• WORK REQUEST
In the material below, find every line containing "avatar" and copy that line.

• EXERCISE DATA

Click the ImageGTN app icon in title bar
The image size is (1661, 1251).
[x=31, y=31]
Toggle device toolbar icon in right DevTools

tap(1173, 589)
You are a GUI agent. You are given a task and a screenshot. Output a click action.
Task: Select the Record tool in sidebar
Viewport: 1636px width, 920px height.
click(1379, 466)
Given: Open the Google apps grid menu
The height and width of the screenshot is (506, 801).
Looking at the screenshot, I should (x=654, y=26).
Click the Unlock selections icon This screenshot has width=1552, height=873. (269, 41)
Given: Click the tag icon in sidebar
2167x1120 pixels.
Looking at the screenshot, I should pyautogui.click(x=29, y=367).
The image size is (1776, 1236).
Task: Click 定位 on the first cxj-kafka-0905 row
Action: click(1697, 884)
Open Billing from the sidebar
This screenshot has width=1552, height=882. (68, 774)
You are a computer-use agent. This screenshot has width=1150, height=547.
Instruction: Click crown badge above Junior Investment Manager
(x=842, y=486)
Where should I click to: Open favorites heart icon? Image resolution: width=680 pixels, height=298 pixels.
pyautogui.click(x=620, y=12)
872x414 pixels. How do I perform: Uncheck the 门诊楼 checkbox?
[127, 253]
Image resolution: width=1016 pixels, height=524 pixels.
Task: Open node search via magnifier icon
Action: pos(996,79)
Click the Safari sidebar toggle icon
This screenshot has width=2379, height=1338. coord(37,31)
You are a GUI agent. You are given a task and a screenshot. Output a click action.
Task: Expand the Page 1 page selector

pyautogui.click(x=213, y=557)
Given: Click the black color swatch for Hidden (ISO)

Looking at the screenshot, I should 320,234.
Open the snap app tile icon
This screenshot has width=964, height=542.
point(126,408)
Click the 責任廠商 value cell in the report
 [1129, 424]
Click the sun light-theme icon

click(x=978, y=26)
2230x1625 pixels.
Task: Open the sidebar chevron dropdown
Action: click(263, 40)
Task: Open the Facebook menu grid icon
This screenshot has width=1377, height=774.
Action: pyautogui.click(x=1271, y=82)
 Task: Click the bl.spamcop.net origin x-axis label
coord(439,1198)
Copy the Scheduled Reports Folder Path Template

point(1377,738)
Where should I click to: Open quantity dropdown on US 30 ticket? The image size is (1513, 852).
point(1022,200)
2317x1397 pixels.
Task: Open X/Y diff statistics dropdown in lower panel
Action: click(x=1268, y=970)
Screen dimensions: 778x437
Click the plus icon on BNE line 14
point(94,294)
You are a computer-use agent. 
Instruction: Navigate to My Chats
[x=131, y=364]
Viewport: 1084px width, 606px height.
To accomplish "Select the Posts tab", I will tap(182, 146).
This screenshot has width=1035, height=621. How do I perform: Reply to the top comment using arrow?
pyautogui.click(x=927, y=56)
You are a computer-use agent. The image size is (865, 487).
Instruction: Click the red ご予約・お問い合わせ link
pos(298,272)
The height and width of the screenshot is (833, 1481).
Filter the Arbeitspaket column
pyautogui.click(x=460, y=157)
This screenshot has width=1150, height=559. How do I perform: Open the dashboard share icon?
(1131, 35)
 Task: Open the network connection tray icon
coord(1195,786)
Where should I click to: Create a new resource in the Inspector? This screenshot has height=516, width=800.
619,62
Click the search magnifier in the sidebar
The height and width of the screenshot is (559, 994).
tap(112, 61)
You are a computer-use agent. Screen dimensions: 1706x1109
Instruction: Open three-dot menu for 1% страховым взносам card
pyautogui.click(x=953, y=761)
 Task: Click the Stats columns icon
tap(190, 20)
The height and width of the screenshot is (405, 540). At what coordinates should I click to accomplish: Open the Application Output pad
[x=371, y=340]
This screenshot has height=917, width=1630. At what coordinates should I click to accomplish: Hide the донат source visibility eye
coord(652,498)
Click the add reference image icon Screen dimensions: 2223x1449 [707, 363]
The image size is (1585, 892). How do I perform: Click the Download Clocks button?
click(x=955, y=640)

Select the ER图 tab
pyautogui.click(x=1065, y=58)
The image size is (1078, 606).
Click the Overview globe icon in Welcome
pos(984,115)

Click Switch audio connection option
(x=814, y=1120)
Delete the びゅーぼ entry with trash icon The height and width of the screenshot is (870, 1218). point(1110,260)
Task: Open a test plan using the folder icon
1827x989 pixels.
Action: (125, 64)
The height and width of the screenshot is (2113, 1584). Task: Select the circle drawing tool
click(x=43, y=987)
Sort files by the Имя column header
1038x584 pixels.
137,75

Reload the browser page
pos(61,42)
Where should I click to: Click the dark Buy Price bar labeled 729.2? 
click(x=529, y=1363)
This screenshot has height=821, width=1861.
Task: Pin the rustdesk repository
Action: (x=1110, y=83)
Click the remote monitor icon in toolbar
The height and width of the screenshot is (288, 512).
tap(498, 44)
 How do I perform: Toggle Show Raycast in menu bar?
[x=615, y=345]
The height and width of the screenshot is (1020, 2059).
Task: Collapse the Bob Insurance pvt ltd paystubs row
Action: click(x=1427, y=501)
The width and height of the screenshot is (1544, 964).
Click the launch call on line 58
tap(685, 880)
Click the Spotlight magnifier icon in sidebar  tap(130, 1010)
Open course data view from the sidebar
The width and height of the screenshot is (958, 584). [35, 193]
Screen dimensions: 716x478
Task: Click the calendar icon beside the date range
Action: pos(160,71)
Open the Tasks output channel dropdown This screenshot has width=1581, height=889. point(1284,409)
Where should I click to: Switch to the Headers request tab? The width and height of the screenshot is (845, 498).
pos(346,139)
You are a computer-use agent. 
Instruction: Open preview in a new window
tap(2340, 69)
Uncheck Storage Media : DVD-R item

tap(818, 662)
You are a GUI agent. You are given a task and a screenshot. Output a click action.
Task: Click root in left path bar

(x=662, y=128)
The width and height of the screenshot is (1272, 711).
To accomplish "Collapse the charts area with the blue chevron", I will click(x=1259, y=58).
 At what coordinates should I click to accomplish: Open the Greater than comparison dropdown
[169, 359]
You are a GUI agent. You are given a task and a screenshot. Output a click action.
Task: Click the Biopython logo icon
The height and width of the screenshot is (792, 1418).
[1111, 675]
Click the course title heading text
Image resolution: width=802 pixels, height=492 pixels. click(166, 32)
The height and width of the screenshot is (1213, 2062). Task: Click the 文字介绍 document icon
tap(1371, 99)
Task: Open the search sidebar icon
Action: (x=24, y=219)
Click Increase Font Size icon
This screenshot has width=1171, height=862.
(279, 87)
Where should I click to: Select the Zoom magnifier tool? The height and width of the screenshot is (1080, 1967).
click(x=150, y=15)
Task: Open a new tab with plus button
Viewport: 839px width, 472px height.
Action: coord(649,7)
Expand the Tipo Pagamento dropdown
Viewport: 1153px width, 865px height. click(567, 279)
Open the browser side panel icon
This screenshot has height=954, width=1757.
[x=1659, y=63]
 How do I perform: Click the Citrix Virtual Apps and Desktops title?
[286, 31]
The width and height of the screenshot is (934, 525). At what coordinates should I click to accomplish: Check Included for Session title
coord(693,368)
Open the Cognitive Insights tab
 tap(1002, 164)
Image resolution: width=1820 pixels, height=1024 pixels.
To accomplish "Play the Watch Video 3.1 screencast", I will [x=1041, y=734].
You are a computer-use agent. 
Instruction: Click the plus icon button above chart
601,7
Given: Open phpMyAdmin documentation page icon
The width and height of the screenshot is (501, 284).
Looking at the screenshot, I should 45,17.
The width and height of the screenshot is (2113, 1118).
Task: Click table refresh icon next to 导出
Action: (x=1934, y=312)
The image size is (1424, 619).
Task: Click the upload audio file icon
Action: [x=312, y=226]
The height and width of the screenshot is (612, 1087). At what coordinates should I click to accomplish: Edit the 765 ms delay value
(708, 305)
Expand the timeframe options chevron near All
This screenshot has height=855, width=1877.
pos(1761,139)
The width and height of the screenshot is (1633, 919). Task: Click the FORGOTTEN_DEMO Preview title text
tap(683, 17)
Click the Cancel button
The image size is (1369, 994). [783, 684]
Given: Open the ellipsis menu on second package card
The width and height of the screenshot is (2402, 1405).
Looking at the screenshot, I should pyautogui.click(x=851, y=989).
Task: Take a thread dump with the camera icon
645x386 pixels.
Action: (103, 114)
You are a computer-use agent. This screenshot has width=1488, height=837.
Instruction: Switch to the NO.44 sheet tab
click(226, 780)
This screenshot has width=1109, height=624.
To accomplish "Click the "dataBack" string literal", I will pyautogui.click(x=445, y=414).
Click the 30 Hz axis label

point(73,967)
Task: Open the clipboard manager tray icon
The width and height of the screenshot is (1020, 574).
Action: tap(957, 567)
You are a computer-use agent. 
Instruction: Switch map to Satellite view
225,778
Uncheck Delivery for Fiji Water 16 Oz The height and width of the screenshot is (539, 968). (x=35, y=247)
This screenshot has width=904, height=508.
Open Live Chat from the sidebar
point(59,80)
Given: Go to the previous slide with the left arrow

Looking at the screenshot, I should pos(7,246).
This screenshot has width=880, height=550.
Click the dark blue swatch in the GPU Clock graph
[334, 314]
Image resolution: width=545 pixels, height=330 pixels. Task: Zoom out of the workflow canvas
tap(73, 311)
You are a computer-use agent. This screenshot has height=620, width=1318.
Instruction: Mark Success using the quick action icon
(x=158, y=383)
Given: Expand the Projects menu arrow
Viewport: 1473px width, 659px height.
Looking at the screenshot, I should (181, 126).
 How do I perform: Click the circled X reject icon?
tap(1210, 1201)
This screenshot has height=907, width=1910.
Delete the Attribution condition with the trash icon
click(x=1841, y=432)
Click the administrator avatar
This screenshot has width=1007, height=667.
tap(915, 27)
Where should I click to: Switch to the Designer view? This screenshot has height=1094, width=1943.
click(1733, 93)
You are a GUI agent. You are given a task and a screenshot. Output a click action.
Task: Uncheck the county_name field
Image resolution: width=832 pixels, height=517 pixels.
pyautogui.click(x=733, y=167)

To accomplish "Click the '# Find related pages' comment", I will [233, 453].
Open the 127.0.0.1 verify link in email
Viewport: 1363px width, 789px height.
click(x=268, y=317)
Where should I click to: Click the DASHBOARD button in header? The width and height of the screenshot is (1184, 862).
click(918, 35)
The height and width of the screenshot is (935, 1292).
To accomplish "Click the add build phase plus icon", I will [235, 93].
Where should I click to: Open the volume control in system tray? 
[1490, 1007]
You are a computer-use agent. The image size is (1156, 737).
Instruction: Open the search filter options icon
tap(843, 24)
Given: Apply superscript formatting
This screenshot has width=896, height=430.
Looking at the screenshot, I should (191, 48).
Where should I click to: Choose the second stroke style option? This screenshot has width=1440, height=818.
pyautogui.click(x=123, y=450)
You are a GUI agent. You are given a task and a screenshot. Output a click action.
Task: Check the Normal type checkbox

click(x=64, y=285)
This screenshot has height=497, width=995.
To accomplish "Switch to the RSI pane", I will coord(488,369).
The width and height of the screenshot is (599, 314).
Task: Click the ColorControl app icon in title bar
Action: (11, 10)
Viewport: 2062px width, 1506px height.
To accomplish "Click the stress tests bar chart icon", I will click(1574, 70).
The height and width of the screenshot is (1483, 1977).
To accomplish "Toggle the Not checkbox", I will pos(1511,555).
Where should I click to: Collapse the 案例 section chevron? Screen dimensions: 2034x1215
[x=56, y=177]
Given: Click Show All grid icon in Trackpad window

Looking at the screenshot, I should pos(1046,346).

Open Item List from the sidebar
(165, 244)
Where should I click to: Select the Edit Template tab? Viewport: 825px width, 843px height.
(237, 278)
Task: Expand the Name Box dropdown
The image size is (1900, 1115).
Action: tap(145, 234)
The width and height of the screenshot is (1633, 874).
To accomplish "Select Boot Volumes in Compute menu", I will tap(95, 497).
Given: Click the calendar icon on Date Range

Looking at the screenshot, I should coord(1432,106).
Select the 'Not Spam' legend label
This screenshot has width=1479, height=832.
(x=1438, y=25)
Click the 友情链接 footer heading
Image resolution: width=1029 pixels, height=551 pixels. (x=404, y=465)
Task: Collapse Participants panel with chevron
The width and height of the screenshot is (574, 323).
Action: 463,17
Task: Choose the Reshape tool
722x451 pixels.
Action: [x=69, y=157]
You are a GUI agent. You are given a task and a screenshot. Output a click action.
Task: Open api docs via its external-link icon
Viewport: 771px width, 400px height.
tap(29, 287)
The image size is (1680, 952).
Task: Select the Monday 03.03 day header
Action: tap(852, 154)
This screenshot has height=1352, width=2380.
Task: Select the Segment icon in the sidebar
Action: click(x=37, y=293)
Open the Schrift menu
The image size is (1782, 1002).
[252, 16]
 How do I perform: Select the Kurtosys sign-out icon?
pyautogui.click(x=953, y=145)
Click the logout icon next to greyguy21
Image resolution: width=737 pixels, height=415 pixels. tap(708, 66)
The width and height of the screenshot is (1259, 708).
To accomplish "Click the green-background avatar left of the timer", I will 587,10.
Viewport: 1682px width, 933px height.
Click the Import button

• WRITTEN REPLY
Click the administrator avatar
To accomplish "Click the green-background avatar left of the timer", I will 587,10.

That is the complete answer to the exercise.